-- start of Extracted material --

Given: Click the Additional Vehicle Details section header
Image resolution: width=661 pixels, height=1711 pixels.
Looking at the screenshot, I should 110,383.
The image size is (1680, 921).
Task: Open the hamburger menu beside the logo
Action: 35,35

-- end of Extracted material --

Stated goal: Pick out each line of the listing above that contains the word "Details", and copy those lines unchanged.

Solution for this task:
Given: Click the Additional Vehicle Details section header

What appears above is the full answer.